Did people carry with them flint and kindling in pouches, I once bravely asked my teacher. The man, a local Singaporean – a Mr Yong – didn’t know. I thought he would check and get back. That’s what the British military wives who taught me English and literature would do. My father worked for the Royal Navy and I was brought up in stiff upper lip correctness and had no reason not to expect the same from my local teachers.
However, Mr Yong turned red around his ears, pinched my stomach and ordered me to sit down. He then posed a history question taken from a chapter we had not yet covered and when I fumbled, he derided me – to the embarrassed amusement of the rest of the class, who felt obliged to fall in line with Mr Yong’s smirks. Shades of “the Great Leader’s” North Korea. Yes, Singapore was ahead of its time in many arenas. (Jeez, Eric, what did you have for breakfast? Well, certainly not a full English, my man.)
But, I digress from the topic at hand. Poor wit? Nope! Books? Getting warmer. Ah, self-publishing. Bingo!
One of the biggest bugbears for self-publishing’s naysayers is quality. Self-publishers are notorious for putting out poor content. Quite often – and I refer specifically to works of fiction – the stories meander hither and thither; character development is non-existent or inconsistent; and of course, the technical aspects of authoring are horrendous – sentence structure, grammar, paragraphing, and, typographical errors.
I agree the world of publishing is now clogged with flotsam that tries to pass off as literary works but my issue is with the propensity to wield a single brush to feather and tar all writers. I also believe, in time, the reading public is discerning enough to separate the kernel from the swarf.
That as it is, I wonder whether self-published authors are held to unreasonably higher standards. I wonder whether book critics who gloat over legacy published books wear rose-tinted glasses.

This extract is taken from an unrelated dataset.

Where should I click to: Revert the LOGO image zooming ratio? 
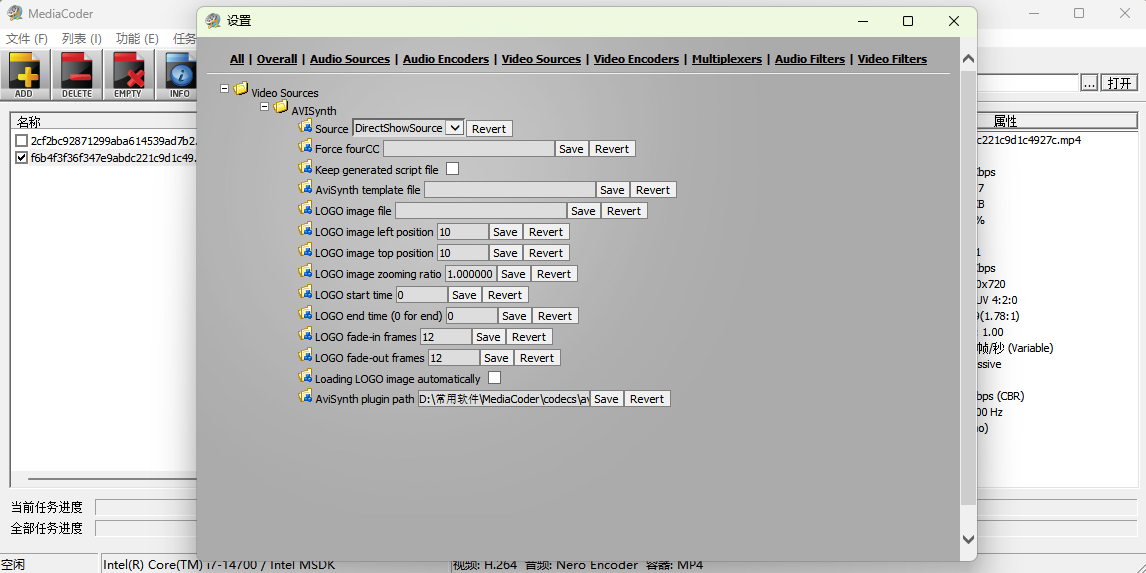(x=553, y=274)
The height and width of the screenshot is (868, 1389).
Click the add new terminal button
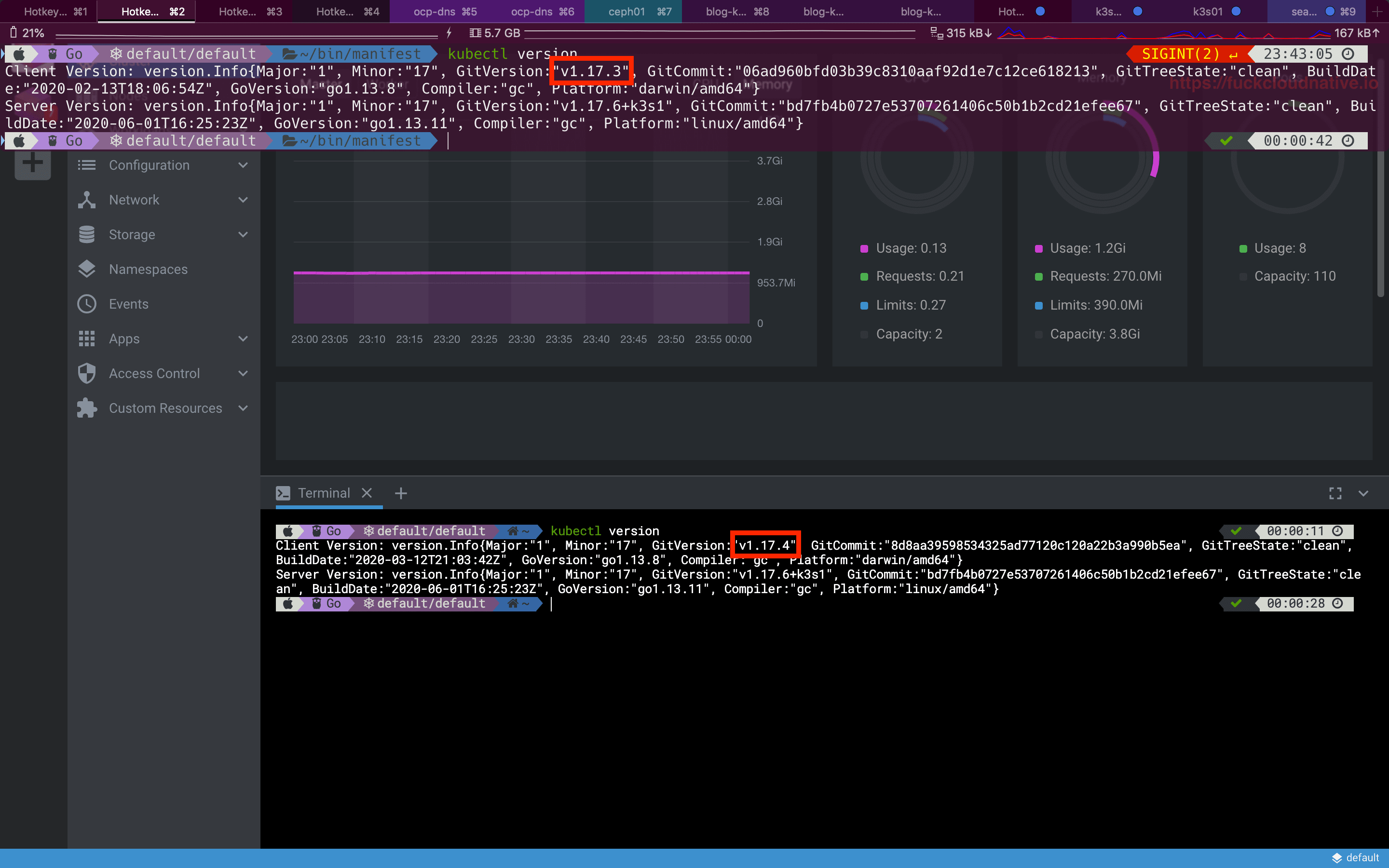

I regularly discover errors in legacy published books from brand name publishers – books that make it to the New York Times bestseller list, no less.
FALSE IMPRESSION by Jeffrey Archer (NYT Bestselling author)
This is what the Daily Mail had to say: Plotted with his customary skill, it moves at a breakneck pace. Best Archer novel for many years.
I found numerous inconsistencies in the novel. Here are a few:
- Page 353 – The assassin, Krantz, swung up on a handstand and executed a difficult gymnastic stunt – days after she was shot in the shoulder.*
- Page 413 – a few hours later, it is all the more interesting as she could not even lean on her right shoulder.*
- Page 414 – she is in excruciating pain. Right!*
- Page 421 – Krantz went over a wall and ‘rolled over’ – no more excruciating pain in the shoulder!*
- Page 426 – Nakamura refers to his visitor as ‘Lady Arabella’. Then he switches to addressing her as ‘Arabella’ and reverts back to ‘Lady’ Arabella’. These are two people who just met, steeped in culture and history and very formal in all their interactions.
*All the events between pages 353 and 421 happened within a couple of days after she was shot.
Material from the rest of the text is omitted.